4 files changed, 106 insertions, 40 deletions
diff --git a/configs/ruby/MOESI_CMP_token.py b/configs/ruby/MOESI_CMP_token.py
index 3853ebbb4..ef110d682 100644
--- a/configs/ruby/MOESI_CMP_token.py
+++ b/configs/ruby/MOESI_CMP_token.py
@@ -51,7 +51,9 @@ def define_options(parser):
                       help="Token_CMP: cycles until issuing again");
     parser.add_option("--disable-dyn-timeouts", action="store_true",
           help="Token_CMP: disable dyanimc timeouts, use fixed latency instead")
-
+    parser.add_option("--allow-atomic-migration", action="store_true",
+          help="allow migratory sharing for atomic only accessed blocks")
+    
 def create_system(options, system, piobus, dma_devices):
     
     if buildEnv['PROTOCOL'] != 'MOESI_CMP_token':
@@ -111,7 +113,9 @@ def create_system(options, system, piobus, dma_devices):
                                       fixed_timeout_latency = \
                                         options.timeout_latency,
                                       dynamic_timeout_enabled = \
-                                        not options.disable_dyn_timeouts)
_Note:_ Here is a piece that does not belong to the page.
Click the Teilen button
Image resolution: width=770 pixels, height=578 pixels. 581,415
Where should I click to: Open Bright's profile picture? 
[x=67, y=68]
+                                        not options.disable_dyn_timeouts,
+                                      no_mig_atomic = not \
+                                        options.allow_atomic_migration)
 
         exec("system.l1_cntrl%d = l1_cntrl" % i)
         #
diff --git a/configs/ruby/MOESI_hammer.py b/configs/ruby/MOESI_hammer.py
index 818600a5a..02d958b09 100644
--- a/configs/ruby/MOESI_hammer.py
+++ b/configs/ruby/MOESI_hammer.py
@@ -44,7 +44,8 @@ class L2Cache(RubyCache):
     latency = 10
 
 def define_options(parser):
-    return
+    parser.add_option("--allow-atomic-migration", action="store_true",
+          help="allow migratory sharing for atomic only accessed blocks")
 
 def create_system(options, system, piobus, dma_devices):
     
@@ -91,7 +92,9 @@ def create_system(options, system, piobus, dma_devices):
                                       sequencer = cpu_seq,
                                       L1IcacheMemory = l1i_cache,
                                       L1DcacheMemory = l1d_cache,
-                                      L2cacheMemory = l2_cache)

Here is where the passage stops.